Bei Verfahren der digitalen Verhaltensbeobachtung (im Überblick z. B. Harari et al., 2016) geben die Teilnehmer:innen keine Selbstberichte ab, sondern ein beobachtbares Verhalten wird anhand digitaler Verhaltensspuren gemessen und aufgezeichnet. Diese Verhaltensdaten können unterschiedlicher Natur sein, wie Trace-Daten zur Online- oder Smartphonenutzung (z. B. Log-Files), Mobilitätsdaten, die per GPS von Smartphones oder Wearables aufgezeichnet und übermittelt werden, oder Social Sensing, bei dem per Bluetooth ermittelt wird, in welchen sozialen Konstellationen eine Person sich befindet (siehe z. B. Harari et al., 2016; Harari et al., 2017; Keusch & Kreuter, 2021; Müller et al., 2021; Ohme et al., 2024).

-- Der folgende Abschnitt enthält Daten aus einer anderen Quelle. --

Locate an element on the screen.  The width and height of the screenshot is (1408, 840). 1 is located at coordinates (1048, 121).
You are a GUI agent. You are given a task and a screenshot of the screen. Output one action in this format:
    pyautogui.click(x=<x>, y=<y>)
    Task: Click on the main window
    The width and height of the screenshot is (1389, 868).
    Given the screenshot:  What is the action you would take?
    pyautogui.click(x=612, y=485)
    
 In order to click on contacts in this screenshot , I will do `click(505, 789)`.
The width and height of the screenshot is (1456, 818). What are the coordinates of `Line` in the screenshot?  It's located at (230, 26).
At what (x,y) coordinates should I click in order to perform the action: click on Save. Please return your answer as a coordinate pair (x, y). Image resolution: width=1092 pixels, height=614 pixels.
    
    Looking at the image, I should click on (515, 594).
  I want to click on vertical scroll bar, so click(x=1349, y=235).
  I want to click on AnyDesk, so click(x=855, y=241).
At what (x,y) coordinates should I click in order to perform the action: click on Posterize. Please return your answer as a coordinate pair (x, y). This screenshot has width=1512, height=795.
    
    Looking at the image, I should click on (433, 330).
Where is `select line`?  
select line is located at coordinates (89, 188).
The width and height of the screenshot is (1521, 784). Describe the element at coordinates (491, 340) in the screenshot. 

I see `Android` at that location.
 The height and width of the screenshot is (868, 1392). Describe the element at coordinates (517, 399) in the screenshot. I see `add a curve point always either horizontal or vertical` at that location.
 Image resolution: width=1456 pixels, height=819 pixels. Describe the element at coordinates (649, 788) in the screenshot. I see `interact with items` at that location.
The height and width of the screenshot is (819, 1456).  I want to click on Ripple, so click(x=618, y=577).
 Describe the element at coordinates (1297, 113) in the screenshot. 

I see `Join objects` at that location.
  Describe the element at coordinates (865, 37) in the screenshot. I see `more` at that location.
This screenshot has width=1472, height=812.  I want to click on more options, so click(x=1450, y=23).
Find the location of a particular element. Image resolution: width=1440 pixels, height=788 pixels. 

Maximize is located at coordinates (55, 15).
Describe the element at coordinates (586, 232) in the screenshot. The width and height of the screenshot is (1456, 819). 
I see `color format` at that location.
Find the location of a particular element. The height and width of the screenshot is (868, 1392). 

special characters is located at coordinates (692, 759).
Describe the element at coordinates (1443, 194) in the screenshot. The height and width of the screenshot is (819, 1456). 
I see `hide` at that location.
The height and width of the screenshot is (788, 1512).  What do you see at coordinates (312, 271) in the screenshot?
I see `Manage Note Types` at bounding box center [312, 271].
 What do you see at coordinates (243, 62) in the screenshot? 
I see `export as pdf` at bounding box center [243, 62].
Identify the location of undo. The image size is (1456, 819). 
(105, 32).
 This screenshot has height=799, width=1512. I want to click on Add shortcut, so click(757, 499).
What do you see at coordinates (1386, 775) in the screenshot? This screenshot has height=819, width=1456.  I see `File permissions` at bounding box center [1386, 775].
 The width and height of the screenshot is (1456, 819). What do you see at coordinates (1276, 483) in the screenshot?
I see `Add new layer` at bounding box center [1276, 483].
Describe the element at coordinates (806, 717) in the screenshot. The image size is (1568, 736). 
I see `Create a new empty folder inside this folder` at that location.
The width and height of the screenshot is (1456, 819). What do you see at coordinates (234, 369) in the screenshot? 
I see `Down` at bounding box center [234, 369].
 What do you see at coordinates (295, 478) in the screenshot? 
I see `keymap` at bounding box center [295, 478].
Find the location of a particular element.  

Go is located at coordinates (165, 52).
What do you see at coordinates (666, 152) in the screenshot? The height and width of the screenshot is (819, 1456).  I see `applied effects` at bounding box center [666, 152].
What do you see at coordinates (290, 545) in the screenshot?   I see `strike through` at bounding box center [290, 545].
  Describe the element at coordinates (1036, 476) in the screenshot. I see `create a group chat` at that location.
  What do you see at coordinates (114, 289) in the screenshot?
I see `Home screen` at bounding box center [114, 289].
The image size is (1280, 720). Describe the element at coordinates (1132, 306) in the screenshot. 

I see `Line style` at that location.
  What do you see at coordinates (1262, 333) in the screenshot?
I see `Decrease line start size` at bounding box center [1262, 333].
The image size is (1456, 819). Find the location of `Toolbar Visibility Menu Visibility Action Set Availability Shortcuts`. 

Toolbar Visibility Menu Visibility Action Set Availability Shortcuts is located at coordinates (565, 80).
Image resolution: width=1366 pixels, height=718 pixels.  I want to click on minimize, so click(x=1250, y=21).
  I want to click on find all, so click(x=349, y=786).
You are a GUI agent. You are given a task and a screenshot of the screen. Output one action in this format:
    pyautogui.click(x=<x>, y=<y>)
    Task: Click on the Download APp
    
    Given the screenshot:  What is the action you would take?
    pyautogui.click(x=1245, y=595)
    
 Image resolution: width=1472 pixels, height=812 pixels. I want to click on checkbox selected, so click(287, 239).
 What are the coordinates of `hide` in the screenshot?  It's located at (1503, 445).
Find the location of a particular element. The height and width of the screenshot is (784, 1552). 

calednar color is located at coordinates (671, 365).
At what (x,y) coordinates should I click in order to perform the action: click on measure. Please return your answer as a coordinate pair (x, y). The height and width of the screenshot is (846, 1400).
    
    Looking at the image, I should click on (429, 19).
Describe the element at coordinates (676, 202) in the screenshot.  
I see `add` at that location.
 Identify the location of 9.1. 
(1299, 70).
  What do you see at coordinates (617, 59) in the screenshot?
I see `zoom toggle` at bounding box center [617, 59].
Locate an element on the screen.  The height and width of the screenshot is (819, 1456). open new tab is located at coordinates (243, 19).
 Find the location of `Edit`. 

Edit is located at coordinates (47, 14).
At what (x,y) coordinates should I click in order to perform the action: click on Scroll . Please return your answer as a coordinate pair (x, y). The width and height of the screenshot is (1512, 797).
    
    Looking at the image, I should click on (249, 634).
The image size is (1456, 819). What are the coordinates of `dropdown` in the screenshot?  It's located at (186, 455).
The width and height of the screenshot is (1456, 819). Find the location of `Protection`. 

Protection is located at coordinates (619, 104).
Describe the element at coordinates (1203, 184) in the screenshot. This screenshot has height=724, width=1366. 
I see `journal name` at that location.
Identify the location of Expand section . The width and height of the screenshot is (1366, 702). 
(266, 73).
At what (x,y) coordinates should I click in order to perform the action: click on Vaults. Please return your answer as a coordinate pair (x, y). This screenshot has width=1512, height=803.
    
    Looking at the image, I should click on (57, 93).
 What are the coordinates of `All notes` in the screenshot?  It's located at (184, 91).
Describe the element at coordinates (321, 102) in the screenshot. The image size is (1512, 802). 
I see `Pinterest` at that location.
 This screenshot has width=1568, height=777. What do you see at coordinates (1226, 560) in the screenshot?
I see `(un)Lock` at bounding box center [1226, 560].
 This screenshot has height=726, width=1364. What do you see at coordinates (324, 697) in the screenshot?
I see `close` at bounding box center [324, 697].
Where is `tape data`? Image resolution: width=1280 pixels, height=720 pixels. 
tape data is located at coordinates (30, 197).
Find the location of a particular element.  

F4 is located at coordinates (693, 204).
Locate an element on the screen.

Wie bei In-situ-Studien findet die Datenerhebung in natürlicher, alltäglicher Umgebung statt. Den Daten wird aus diesem Grund eine hohe ökologische Validität zugeschrieben. Außerdem werden Limitationen von Selbstauskünften wie Erinnerungsfehler, sozial erwünschtes Antwortverhalten und Aufwand für die Teilnehmer:innen verringert. Allerdings muss sich die Erhebung auf Konstrukte beschränken, für die es valide apparativ beobachtbare Indikatoren gibt.